New zircon dating has provided precise ages for volcanic episodes and has revealed inherited zircons that point to the presence of continental crust beneath southeast Java. Modelling suggests that the development of the Kendeng depocentre was closely related to loading by the volcanic arc.

West Java

Research in West Java has focused on the Palaeogene and Early Miocene evolution of the island, including provenance, sediment transport, volcanic input, and onshore-offshore correlation.

Previous interpretations commonly assumed that West Java was underlain by continental crust of Sundaland and that sediment was supplied largely from the north. However, work in both West and East Java has shown that these assumptions need to be tested more critically.

Studies of quartz-rich sandstones indicate that some units thought to be mature sedimentary rocks may actually contain a previously overlooked volcanic component. This has major implications for provenance interpretation, reservoir quality, and basin correlation.

West Java also differs from East Java in basin style, sediment thickness, and carbonate development, suggesting important spatial variation in tectonic setting and basin history across the island.

Provenance and Volcaniclastic Sedimentation

One of the most important outcomes of research in Java has been recognition that volcanic input to sedimentary systems is much more significant than previously appreciated.

Many sedimentary rocks once interpreted as mature, recycled siliciclastics are now understood to contain abundant volcanic material. In tropical volcanic settings, weathering and pyroclastic fragmentation can produce sediments that appear texturally mature, even when they are closely linked to volcanic sources.
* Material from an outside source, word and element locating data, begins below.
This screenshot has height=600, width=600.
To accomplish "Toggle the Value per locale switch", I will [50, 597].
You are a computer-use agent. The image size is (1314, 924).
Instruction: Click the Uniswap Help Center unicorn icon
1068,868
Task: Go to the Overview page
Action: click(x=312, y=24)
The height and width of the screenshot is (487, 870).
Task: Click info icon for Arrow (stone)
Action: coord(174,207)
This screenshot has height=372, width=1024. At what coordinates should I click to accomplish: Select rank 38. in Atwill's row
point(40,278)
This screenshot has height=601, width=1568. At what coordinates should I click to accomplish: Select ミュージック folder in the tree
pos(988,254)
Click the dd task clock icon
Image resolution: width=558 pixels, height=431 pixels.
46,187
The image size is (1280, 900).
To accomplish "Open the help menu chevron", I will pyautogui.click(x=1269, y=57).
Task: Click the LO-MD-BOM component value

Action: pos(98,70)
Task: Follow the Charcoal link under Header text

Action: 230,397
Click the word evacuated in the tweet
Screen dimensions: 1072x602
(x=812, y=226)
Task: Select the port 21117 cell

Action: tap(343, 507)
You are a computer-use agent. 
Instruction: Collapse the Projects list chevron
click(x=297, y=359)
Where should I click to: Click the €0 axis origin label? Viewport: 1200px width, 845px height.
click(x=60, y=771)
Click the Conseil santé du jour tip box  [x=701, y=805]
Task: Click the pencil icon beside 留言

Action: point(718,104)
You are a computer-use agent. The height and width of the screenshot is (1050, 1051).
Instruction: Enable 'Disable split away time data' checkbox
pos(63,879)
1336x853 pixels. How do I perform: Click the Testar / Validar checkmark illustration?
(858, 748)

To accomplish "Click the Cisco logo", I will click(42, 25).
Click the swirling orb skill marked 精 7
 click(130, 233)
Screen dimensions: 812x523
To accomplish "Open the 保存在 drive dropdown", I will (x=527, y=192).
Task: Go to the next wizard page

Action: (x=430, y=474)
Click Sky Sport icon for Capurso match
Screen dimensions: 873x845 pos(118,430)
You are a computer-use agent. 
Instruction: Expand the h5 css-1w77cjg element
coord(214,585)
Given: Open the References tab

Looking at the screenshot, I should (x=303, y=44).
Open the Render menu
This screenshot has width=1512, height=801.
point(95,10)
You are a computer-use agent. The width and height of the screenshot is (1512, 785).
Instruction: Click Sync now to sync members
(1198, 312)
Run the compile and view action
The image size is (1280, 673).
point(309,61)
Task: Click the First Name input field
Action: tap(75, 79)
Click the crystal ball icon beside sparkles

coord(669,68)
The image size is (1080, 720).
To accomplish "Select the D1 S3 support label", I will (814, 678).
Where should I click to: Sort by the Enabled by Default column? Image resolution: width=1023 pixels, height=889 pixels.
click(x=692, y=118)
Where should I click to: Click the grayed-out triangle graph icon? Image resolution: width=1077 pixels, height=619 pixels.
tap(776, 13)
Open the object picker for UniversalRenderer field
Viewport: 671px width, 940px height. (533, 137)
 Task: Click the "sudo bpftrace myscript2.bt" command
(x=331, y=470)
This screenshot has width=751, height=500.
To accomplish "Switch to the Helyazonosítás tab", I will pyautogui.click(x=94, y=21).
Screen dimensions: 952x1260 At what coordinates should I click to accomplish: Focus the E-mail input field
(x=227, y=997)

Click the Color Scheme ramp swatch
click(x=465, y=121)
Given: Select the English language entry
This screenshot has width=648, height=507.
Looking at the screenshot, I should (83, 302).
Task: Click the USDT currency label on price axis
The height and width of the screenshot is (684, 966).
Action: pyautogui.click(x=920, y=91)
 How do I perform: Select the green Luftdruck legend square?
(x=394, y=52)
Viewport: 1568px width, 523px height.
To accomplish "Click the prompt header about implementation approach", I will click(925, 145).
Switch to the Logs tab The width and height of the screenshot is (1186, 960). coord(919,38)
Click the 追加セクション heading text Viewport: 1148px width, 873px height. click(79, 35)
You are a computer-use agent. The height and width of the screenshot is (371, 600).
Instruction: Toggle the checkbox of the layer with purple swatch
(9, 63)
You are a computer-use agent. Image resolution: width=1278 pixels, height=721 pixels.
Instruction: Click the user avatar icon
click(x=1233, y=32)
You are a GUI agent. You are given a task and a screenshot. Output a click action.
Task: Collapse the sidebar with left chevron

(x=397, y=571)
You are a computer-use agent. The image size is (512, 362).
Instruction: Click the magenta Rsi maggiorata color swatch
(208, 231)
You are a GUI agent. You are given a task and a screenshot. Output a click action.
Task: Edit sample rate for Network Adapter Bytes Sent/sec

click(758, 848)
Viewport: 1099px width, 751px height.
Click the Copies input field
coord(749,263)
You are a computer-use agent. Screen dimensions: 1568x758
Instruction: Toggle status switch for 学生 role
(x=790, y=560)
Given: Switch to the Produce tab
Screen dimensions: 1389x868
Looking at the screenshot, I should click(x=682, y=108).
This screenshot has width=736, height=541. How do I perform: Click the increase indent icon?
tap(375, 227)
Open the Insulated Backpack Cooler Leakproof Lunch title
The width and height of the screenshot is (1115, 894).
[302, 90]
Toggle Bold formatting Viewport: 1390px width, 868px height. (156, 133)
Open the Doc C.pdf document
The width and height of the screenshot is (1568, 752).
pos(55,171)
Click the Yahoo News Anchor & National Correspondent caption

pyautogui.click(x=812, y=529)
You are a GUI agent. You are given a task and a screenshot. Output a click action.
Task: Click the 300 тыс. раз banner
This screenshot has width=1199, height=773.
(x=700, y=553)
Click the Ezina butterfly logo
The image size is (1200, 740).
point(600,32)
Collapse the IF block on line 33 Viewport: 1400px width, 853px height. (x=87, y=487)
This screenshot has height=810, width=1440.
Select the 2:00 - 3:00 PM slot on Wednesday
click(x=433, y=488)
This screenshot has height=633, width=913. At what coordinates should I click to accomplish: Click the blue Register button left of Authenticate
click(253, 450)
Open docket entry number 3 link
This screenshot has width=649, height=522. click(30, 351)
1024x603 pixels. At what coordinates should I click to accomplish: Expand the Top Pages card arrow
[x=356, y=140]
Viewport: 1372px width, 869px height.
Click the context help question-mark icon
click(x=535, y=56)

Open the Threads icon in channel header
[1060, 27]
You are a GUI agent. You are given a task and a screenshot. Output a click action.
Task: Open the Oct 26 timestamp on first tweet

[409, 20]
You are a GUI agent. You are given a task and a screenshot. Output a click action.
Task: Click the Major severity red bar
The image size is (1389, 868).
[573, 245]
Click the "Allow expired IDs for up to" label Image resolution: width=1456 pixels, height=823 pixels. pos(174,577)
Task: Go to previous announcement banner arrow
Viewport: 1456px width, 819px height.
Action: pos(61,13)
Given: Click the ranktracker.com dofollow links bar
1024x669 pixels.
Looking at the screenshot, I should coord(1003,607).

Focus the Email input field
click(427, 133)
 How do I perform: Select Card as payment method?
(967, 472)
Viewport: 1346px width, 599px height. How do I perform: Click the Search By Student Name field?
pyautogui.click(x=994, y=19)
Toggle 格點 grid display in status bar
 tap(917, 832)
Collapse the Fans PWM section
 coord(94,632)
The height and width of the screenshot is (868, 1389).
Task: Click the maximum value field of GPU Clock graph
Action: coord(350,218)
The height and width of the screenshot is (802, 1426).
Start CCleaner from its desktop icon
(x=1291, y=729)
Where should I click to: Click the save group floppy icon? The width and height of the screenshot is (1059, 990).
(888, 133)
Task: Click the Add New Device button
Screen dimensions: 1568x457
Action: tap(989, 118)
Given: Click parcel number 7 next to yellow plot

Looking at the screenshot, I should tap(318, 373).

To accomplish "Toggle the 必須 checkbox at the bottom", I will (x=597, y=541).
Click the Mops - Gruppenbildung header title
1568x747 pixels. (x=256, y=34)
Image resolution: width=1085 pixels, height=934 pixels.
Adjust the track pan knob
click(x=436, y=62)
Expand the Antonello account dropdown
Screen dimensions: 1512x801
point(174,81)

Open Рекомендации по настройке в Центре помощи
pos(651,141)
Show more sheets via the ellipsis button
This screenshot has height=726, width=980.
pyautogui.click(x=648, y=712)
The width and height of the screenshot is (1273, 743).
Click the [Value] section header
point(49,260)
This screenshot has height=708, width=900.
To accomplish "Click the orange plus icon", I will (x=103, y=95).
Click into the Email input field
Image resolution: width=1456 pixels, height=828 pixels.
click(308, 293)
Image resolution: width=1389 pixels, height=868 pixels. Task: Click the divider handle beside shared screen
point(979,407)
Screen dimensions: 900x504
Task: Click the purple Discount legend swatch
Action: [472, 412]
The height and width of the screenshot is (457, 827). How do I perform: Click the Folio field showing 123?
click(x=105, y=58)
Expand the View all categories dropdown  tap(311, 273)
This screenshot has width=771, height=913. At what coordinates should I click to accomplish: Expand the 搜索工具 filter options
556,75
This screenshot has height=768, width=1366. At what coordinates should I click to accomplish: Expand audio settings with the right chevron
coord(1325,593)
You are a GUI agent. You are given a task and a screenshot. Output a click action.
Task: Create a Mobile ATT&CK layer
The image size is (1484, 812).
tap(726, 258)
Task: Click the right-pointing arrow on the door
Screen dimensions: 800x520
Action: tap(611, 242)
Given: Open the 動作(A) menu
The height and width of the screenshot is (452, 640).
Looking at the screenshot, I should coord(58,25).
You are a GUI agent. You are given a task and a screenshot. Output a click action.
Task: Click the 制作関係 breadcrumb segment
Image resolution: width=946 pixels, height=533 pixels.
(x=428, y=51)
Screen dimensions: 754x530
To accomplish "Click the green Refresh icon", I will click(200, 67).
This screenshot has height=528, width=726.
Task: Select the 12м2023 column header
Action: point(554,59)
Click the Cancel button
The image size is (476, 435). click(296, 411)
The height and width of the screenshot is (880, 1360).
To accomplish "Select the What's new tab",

This means that standard provenance and maturity diagrams must be applied with caution in Java. Research combining petrography, SEM, XRD, heavy mineral analysis, and zircon dating has been critical in identifying these volcaniclastic contributions and refining models for sediment transport and basin fill.

Palynology and Eocene Stratigraphy

Important work on the Nanggulan Formation in Central Java has provided one of the best palynological records of the Eocene in Southeast Asia.

This research documented a highly diverse palynomorph assemblage and established a biostratigraphic framework that allows correlation across multiple field sections. The formation records a transgressive sequence evolving from coastal plain to marginal marine and eventually deeper marine environments.

The palynological data also provide evidence for vegetation change, climatic cooling near the Middle-Late Eocene boundary, and links between Southeast Asia and India following early Tertiary plate collision. These studies are important not only for local stratigraphy, but also for broader reconstructions of palaeogeography and biotic migration across Sundaland.

Carbonate Platforms and Volcanic Influence

Research on the Miocene Wonosari Formation in southern Central Java has examined how carbonate platforms develop in active volcanic settings.

The Wonosari Platform formed in shallow marine conditions south of the volcanic arc, while a deeper adjacent trough received both carbonate sediment from the platform and volcaniclastic material from the arc. These two sediment systems locally interdigitated.

Studies have shown that volcaniclastic input had a major influence on carbonate development. Small inputs could increase ecological diversity, while sustained or larger inputs reduced species diversity and affected substrate stability, water chemistry, and light conditions.

This work demonstrates that the Wonosari limestone developed as a carbonate platform in a high-energy forearc setting strongly influenced by nearby volcanism.

Regional Significance

Research in Java provides important insights into:

  • the tectonic and magmatic evolution of the Sunda Arc
  • links between volcanism, basin subsidence, and deformation
  • provenance and sediment routing in volcanic arc settings
  • the timing of arc migration and Neogene uplift
  • the role of basement structure in controlling basin development

Because Java preserves both ancient and modern arc systems, major hydrocarbon basins, and strong interactions between volcanism and sedimentation, it is one of the most important regions in Southeast Asia for understanding arc-related basin evolution.